▶ Problem description: Repeat the entries below verbatim, from the line containing "The height and" through the end of the entries, and leave out the pictures.

▶ Data supplied:
============================================================

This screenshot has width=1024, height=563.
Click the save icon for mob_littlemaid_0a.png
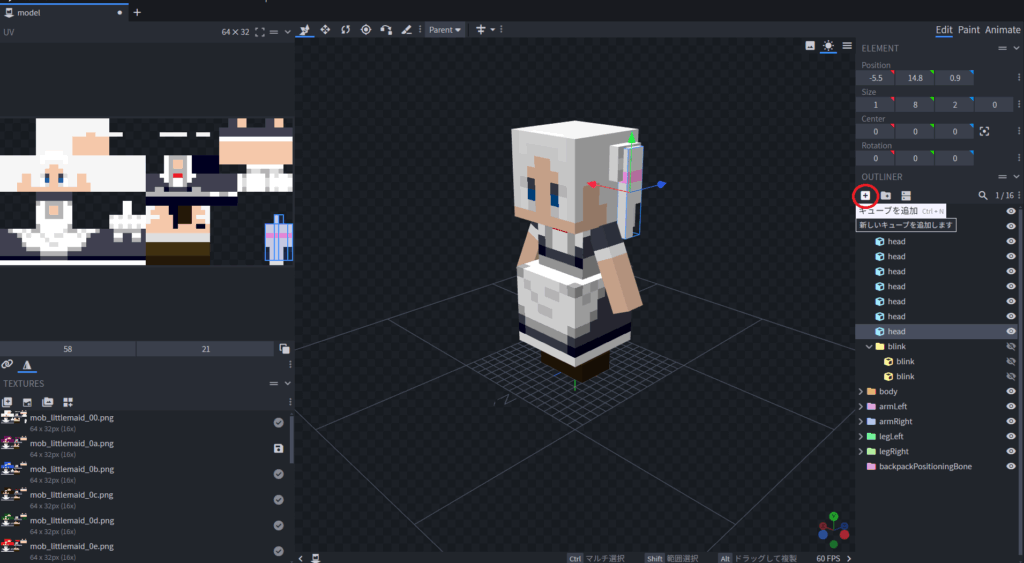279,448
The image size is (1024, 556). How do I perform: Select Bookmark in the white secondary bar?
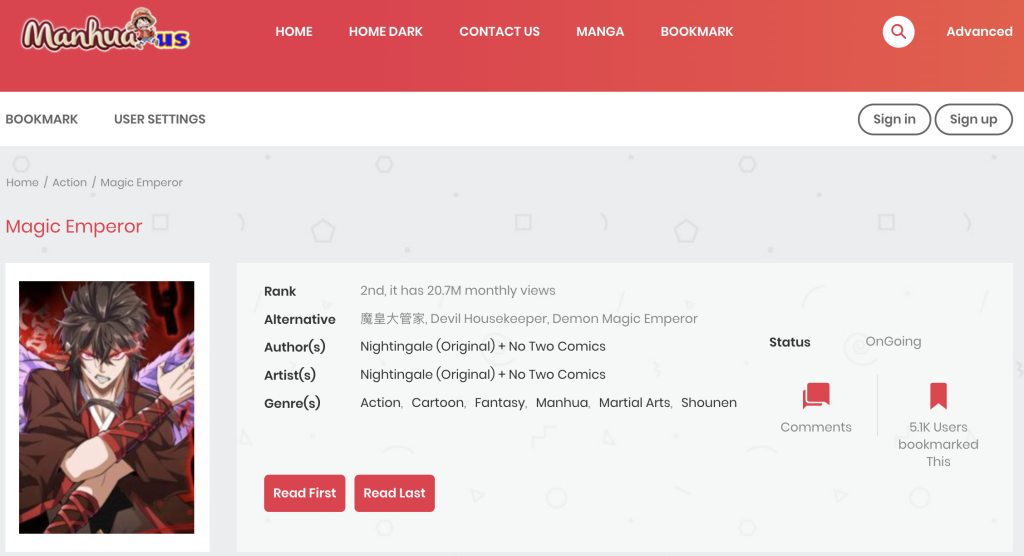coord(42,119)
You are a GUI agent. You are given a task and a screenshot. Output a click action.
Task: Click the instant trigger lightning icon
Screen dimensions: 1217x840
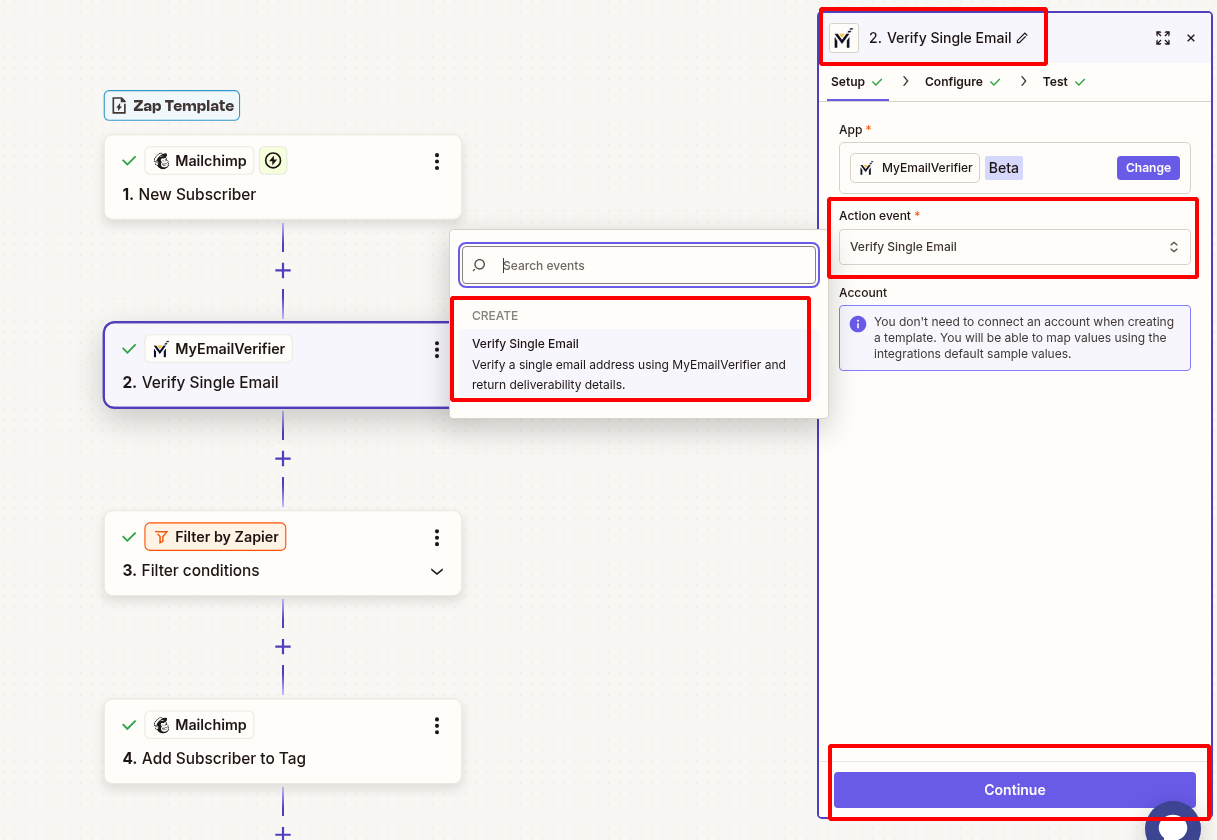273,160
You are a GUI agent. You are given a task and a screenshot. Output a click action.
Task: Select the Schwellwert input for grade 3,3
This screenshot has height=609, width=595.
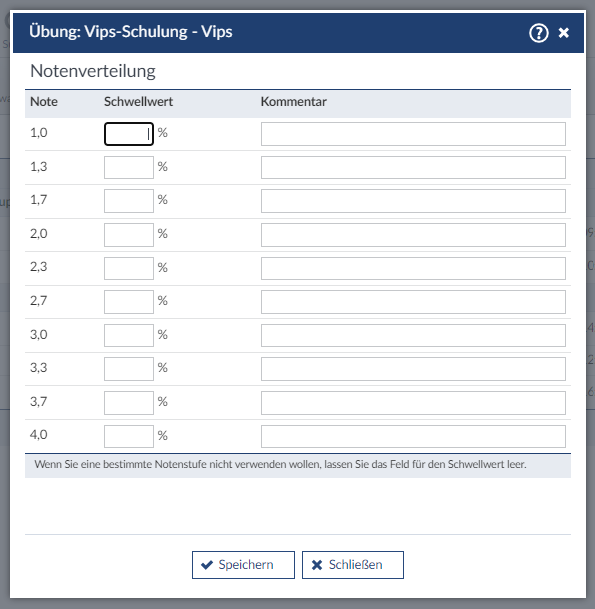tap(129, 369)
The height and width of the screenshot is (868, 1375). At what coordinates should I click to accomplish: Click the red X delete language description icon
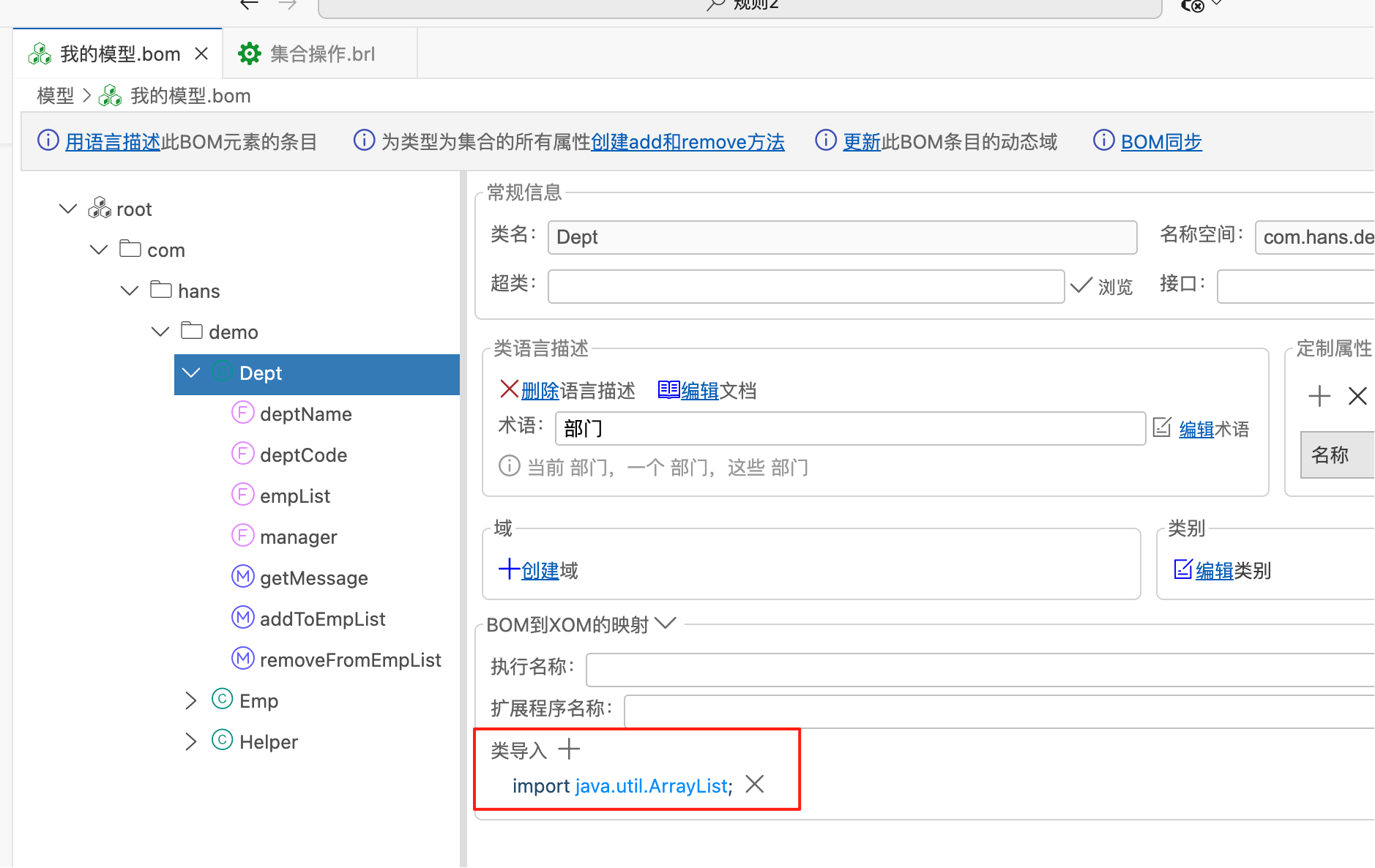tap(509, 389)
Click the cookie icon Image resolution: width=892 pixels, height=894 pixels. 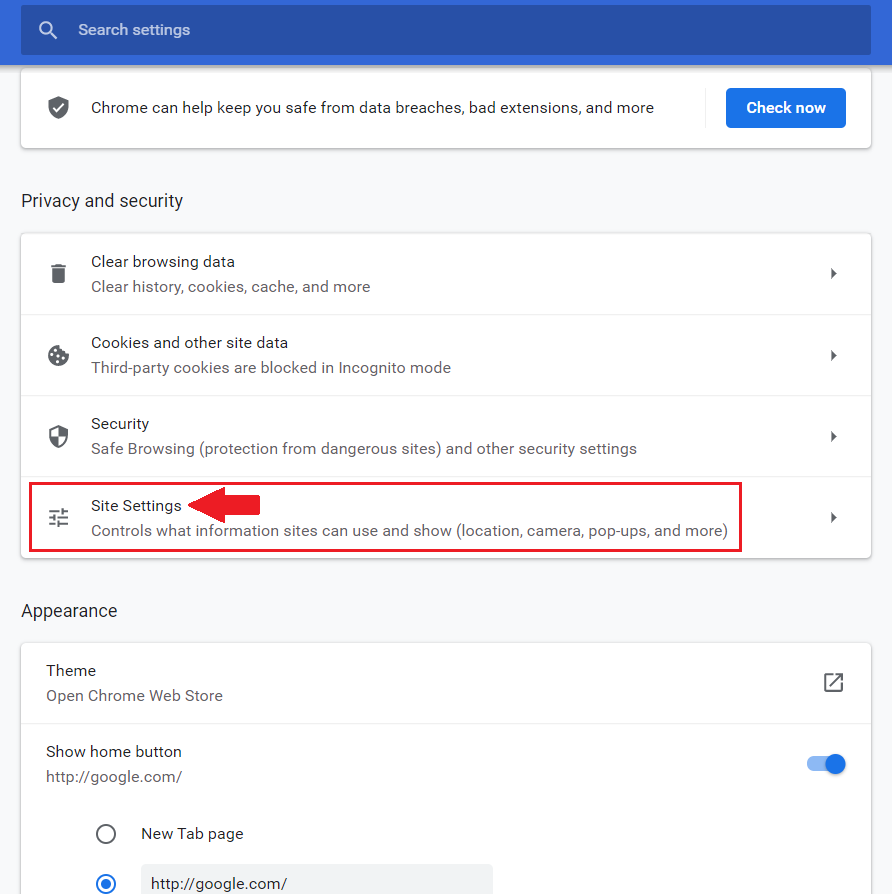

============================================================

▶ Solution to this problem:
The height and width of the screenshot is (868, 1375). At what coordinates should I click to accomplish: Click the red X delete language description icon
tap(509, 389)
Click the cookie icon Image resolution: width=892 pixels, height=894 pixels. 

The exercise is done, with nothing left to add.